• [JOBS]
1) In the passage on adjoint functors, what must exist for each object Y in D for a functor G to be called a right adjoint functor?
2) In the passage on adjoint functors, the paragraph that builds the functor G writes some morphisms with an arrow from their source to their target. List every such morphism along with its source and target.

• [EXCERPTED PASSAGE]
Namely, we define a functor $F:\mathcal{C}\leftarrow \mathcal{D}$ to be a left adjoint functor if for each object $X$ in $\mathcal{C}$, there exists a terminal morphism $\epsilon_X$ from $F$ to $X$. Similarly, a functor $G:\mathcal{C}\rightarrow \mathcal{D}$ is said to be a right adjoint functor if for each object $Y$ in $\mathcal{D}$ there exists an initial morphism $\eta_Y$ from $G$ to $Y$.

We can construct a functor $G:\mathcal{C}\rightarrow \mathcal{D}$ as follows: by hypothesis, for each $X$ in $\mathcal{C}$, there is $G_X$ such that $\epsilon_X:F(G_X)\rightarrow X$ is a terminal morphism. Next, letting $f:X\rightarrow Y$ be a morphism in $\mathcal{C}$, we have $\epsilon_X:F(G_X)\rightarrow X$ and $\epsilon_Y:F(G_Y)\rightarrow Y$, so that we have the morphisms $f\circ \epsilon_X: F(G_X)\rightarrow Y$ and $\epsilon_Y:F(G_Y)\rightarrow Y$; using the terminal property of the terminal morphism, there exists a unique morphism $G_f:G_X\rightarrow G_Y$ such that $\epsilon_Y \circ F(G_f)=f\circ \epsilon_X$; we then let $G(f)=G_f$. We finally define the functor $G:\mathcal{C}\rightarrow \mathcal{D}$ by $G(X)=G_X$ and $G(f)=G_f$.

• [STORED RECORDS]
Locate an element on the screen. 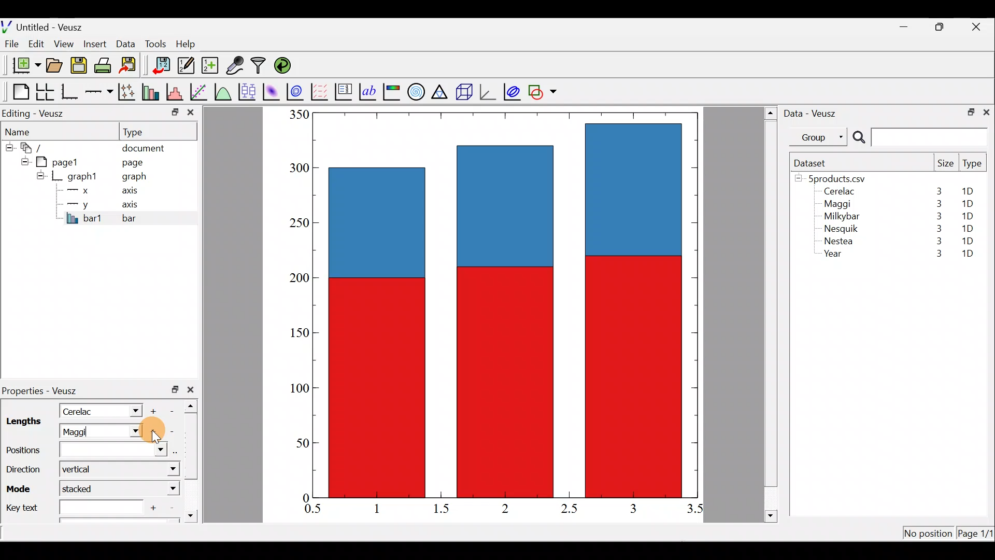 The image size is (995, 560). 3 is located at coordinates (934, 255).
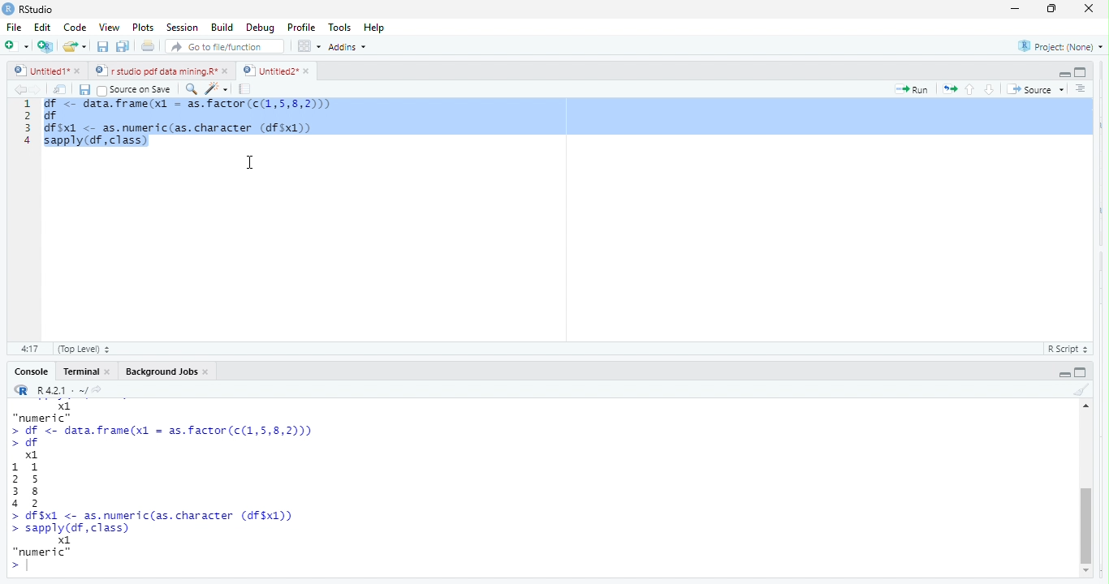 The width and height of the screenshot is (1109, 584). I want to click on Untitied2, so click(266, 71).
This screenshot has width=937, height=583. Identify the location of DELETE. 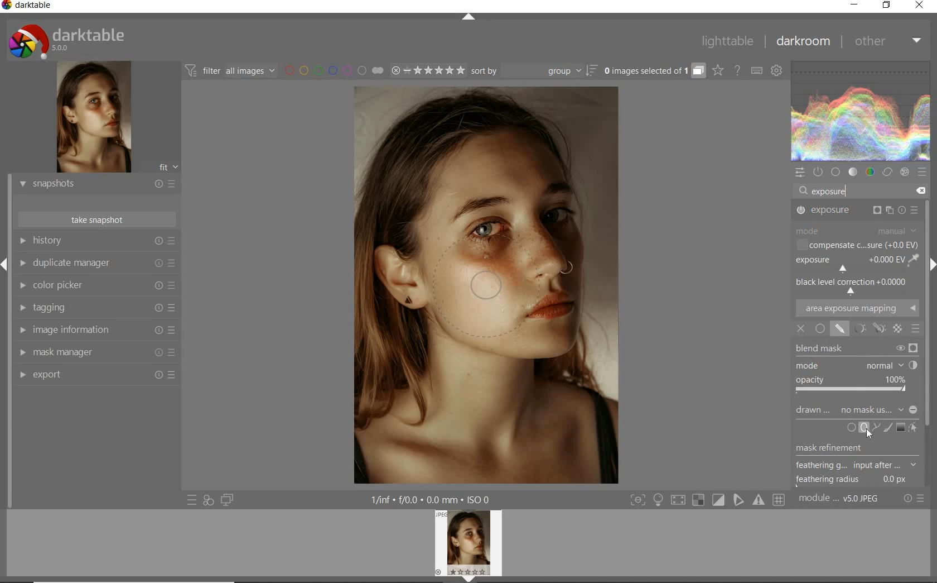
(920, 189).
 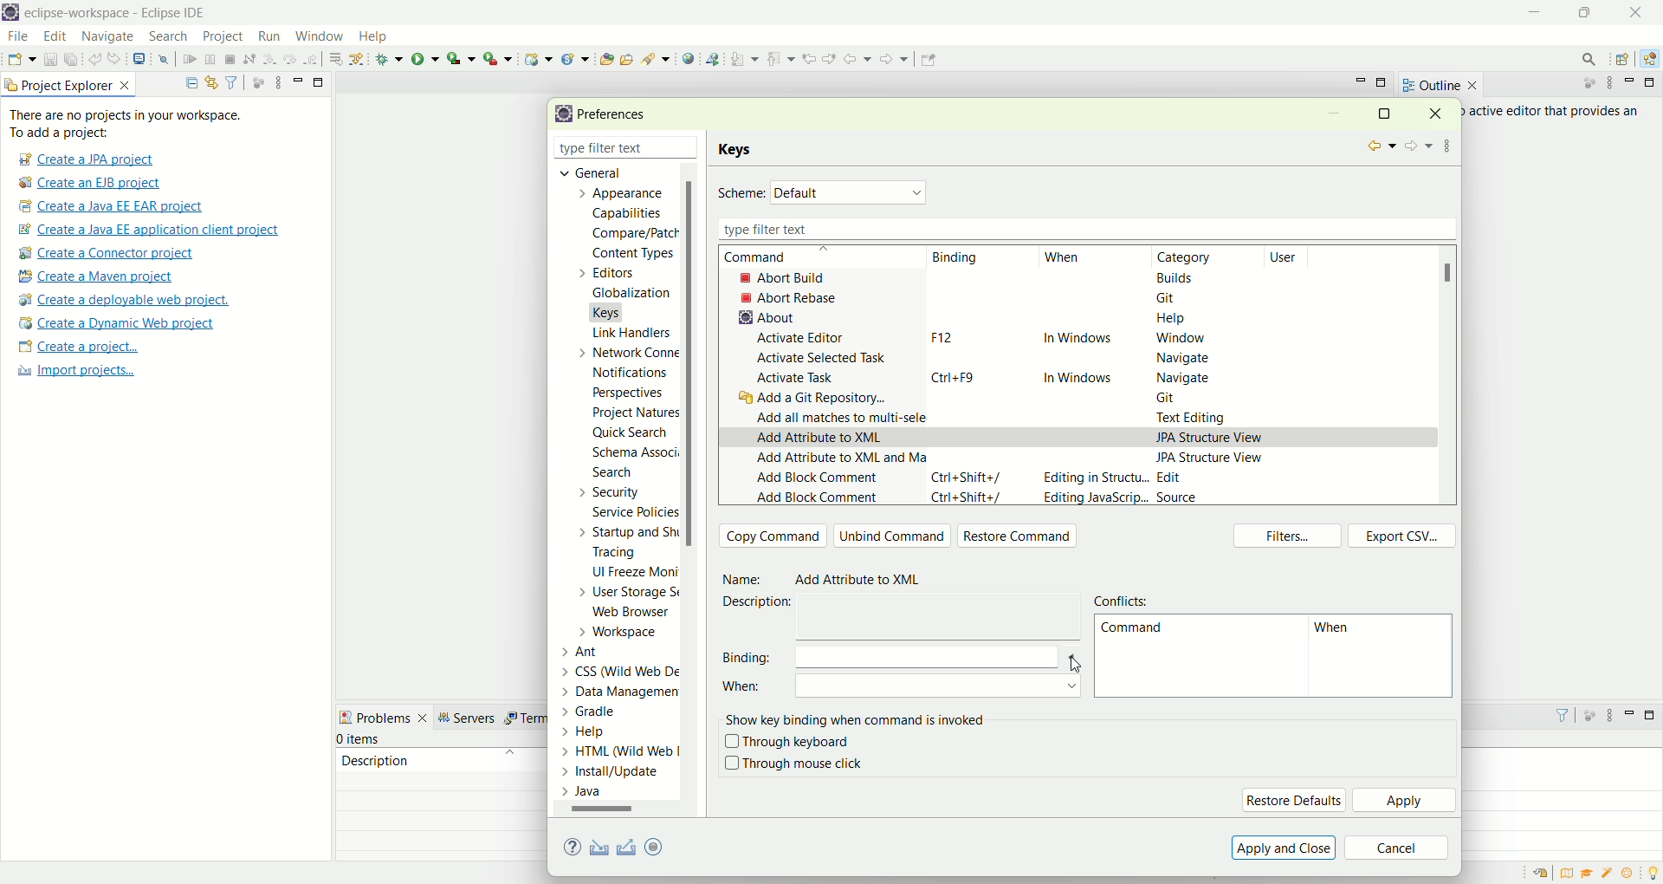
--
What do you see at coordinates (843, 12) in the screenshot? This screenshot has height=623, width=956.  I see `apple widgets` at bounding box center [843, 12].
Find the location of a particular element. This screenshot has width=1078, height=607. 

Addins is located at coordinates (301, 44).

• [SOLUTION LIST]
1) An initial morphism η_Y from G to Y.

2)
- ε_X: F(G_X) → X
- ε_Y: F(G_Y) → Y
- f: X → Y
- f ∘ ε_X: F(G_X) → Y
- G_f: G_X → G_Y